With global energy demand set to climb 50% over the next two decades, it is likely to remain an important resource into the near future. Solid Energy is therefore exploring technologies to control coal's GHG emissions so we can start to meaningfully combat global warming right now.
Why carbon management?
- It will allow New Zealand to make responsible use of its abundant coal reserves, which could secure our domestic energy needs for generations to come.
- Besides controlling the greenhouse gas emissions associated with steel, heat and electricity production, carbon capture and storage could allow New Zealand to responsibly synthesize coal into high-value products such as fertilisers, transport fuels, plastics and pure hydrogen.
- Solid Energy's carbon management programme will help New Zealand develop capability in a globally significant technology that the International Energy Agency says will be vital to the world's low carbon future.
- It will create spin-off technologies that can control other forms of pollution besides greenhouse gas emissions (such as sulphur dioxides and disease-causing particulate matter).
- It will drive environmentally focused projects with collateral benefits for local ecologies.
How does it work?
Carbon management can take many forms. For example it is possible to capture a high proportion of the CO2 produced when converting coal to energy.

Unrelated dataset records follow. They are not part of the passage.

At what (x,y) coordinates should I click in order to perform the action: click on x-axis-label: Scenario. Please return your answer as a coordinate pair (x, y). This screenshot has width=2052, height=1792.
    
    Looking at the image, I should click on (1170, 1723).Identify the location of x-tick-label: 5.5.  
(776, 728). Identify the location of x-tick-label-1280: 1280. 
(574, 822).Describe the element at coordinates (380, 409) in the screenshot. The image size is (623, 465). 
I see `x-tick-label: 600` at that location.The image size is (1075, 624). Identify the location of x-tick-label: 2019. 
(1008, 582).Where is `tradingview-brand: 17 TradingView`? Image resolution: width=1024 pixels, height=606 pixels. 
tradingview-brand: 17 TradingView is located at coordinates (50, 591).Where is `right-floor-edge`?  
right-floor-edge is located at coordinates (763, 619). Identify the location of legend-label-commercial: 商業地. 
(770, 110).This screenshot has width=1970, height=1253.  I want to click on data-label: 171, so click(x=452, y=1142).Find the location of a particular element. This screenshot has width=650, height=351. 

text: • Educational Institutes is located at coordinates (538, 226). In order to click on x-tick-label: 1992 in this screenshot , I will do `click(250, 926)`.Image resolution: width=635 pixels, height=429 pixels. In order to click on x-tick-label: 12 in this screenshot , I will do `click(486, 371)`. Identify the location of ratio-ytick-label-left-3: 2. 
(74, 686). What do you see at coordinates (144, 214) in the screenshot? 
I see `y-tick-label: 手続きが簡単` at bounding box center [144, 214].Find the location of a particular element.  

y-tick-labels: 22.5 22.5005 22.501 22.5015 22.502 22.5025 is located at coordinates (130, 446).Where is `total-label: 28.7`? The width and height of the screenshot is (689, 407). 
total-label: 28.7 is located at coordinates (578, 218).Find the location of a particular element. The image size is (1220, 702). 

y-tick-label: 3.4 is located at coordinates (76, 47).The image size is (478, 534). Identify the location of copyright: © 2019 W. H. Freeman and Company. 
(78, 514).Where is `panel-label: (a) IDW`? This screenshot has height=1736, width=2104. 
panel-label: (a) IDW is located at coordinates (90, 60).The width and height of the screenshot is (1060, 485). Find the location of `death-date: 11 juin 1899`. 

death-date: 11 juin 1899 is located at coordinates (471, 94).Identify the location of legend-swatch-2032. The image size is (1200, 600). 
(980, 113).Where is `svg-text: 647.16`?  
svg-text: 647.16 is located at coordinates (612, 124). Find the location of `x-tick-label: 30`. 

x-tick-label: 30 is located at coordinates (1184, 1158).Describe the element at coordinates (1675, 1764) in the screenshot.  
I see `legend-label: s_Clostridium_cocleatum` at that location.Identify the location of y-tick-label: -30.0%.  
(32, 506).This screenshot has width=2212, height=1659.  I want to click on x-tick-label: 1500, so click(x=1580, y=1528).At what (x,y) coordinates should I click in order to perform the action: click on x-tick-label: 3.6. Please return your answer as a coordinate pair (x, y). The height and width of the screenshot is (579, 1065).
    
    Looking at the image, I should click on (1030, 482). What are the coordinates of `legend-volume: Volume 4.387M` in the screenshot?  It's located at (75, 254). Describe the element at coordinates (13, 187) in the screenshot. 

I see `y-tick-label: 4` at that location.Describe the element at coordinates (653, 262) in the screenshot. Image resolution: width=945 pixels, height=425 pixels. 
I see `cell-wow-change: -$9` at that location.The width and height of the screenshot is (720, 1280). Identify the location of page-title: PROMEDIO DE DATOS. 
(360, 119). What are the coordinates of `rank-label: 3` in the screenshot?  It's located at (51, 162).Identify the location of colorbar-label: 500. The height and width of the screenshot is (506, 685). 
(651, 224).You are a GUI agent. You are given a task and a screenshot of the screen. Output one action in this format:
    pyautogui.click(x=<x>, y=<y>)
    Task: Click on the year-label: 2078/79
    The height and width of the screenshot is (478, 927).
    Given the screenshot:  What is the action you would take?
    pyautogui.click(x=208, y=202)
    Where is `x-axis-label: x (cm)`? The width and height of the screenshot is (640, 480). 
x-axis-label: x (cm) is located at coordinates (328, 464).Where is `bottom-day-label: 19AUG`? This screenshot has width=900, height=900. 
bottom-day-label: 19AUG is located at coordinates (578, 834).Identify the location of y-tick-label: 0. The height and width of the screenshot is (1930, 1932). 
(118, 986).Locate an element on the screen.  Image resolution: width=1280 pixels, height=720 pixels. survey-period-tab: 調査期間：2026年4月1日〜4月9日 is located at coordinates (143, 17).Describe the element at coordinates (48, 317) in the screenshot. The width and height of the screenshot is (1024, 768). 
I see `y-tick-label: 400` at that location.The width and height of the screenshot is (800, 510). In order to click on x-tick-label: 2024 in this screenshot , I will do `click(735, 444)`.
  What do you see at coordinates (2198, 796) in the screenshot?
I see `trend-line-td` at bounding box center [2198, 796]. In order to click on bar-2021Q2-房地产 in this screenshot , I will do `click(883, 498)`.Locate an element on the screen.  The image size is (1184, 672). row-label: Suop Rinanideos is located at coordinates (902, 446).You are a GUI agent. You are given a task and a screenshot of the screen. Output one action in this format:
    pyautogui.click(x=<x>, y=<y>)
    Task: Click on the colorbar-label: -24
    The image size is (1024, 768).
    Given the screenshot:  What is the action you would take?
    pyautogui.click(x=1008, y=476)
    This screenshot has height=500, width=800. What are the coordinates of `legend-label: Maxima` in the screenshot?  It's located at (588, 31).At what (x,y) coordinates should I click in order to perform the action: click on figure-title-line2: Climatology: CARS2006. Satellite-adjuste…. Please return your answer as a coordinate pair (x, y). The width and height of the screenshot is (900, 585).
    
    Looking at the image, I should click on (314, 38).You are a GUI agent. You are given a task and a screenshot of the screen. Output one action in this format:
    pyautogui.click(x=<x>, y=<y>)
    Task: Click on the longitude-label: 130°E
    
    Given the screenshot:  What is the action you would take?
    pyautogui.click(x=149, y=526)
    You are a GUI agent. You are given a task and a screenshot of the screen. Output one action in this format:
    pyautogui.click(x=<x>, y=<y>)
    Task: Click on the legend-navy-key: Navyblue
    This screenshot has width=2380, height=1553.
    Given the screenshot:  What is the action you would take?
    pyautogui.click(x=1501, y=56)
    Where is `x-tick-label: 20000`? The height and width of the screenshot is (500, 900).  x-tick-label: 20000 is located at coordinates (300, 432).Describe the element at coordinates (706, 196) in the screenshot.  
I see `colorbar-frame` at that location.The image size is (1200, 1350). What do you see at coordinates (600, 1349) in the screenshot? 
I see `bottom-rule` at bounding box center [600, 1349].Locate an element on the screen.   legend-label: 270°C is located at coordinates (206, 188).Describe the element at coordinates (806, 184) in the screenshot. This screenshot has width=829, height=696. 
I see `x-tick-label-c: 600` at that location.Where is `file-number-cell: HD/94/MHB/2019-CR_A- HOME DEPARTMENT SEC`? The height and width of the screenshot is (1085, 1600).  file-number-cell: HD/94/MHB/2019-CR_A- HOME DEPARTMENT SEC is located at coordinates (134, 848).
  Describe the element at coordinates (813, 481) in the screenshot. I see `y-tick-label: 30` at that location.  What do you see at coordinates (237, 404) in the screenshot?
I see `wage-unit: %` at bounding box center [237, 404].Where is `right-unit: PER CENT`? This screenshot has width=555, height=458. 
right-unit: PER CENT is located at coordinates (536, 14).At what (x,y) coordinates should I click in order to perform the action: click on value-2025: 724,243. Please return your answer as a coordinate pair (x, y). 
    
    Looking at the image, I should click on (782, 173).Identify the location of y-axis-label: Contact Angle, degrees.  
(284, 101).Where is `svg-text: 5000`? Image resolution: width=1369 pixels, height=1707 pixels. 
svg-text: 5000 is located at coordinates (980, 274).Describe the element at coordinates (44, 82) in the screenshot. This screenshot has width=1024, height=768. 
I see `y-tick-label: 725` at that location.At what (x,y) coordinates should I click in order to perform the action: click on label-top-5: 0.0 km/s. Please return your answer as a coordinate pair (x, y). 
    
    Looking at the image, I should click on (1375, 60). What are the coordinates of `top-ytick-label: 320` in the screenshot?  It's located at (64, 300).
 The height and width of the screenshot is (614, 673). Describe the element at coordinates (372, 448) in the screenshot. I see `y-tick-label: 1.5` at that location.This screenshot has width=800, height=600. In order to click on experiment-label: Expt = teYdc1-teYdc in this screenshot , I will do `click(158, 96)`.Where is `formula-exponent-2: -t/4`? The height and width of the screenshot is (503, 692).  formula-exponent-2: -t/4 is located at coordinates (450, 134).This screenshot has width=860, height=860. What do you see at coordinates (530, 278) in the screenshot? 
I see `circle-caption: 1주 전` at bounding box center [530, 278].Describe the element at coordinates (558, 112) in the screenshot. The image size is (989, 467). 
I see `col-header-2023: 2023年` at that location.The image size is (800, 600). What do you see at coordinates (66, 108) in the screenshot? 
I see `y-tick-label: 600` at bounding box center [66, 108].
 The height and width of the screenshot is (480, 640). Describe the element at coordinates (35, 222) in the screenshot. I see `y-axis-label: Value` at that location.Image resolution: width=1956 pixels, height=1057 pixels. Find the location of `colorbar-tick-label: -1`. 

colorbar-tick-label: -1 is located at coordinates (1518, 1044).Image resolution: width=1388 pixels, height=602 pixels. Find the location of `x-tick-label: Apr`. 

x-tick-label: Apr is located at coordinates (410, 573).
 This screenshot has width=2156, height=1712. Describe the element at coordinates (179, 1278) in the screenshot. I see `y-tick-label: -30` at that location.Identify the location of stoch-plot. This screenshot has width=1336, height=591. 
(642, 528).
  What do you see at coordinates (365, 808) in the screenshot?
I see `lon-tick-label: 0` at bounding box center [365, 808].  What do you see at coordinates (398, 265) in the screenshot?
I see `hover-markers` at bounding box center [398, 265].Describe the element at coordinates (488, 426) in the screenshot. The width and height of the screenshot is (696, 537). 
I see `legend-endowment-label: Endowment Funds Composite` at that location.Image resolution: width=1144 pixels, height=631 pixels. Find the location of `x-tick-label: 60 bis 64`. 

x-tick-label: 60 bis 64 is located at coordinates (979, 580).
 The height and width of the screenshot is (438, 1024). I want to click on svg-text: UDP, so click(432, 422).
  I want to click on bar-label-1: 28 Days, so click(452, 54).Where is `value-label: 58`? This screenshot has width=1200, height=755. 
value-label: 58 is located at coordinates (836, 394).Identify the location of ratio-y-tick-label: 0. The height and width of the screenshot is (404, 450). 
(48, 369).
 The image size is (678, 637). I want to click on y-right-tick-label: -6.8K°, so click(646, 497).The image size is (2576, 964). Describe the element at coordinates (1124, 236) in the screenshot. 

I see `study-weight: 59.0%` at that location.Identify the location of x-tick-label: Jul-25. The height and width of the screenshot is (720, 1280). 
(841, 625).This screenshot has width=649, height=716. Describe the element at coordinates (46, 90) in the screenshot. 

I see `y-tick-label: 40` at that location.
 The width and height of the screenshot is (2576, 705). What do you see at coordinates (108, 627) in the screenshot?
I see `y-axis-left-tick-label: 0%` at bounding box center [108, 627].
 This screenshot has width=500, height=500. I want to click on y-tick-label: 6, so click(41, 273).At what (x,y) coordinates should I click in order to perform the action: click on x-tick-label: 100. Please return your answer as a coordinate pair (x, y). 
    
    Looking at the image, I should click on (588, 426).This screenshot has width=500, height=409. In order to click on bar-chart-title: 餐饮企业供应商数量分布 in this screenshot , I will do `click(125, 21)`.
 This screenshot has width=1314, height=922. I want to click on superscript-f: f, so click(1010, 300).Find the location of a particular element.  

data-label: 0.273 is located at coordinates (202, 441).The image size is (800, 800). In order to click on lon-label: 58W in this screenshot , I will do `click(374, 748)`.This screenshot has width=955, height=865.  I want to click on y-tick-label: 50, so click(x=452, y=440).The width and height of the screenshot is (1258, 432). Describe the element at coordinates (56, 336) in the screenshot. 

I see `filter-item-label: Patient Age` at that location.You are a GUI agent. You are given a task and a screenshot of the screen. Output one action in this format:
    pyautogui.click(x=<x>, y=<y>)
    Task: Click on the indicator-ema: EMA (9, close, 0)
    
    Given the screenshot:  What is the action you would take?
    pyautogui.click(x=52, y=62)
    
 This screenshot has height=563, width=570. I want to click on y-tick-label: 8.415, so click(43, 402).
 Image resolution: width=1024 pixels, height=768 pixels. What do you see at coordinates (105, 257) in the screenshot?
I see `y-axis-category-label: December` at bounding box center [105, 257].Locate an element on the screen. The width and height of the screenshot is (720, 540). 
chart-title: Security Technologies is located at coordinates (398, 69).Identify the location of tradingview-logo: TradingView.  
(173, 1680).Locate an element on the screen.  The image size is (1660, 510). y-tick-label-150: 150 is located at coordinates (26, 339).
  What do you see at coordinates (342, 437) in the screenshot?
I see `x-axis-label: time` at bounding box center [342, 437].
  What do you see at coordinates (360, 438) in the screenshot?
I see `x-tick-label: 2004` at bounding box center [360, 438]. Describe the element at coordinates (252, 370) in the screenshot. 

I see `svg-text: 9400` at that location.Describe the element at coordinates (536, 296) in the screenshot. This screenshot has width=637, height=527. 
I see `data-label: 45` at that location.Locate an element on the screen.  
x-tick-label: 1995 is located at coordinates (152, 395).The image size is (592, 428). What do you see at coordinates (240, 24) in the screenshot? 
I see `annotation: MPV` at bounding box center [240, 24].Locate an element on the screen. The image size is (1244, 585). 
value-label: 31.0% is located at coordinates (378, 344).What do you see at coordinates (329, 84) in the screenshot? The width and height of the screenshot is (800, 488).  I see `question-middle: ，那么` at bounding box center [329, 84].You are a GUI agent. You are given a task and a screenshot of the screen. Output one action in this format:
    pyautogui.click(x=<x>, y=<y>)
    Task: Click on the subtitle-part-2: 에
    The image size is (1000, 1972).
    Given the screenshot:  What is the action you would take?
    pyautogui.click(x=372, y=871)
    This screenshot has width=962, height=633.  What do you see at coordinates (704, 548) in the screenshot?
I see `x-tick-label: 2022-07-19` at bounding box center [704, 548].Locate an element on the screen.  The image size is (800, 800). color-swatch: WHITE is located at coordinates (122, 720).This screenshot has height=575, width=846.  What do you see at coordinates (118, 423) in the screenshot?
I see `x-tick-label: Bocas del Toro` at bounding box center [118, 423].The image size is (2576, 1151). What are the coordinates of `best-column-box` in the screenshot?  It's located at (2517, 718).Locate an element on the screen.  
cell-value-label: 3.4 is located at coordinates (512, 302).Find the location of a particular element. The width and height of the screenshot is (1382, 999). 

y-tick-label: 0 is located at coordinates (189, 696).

That CO2 can then be stored underground or re-used in useful ways, such as in greenhouses to promote plant growth. In cases where CO2 is released into the atmosphere, we can offset those emissions by establishing counter-balancing projects that take CO2 out of the atmosphere, such as forestry (biosequestration).
What are we doing?
Solid Energy is investigating gasification technologies that facilitate lower cost carbon capture and storage while an array of separate projects are also investigating carbon capture and storage and biosequestration, including commercial and native forestry.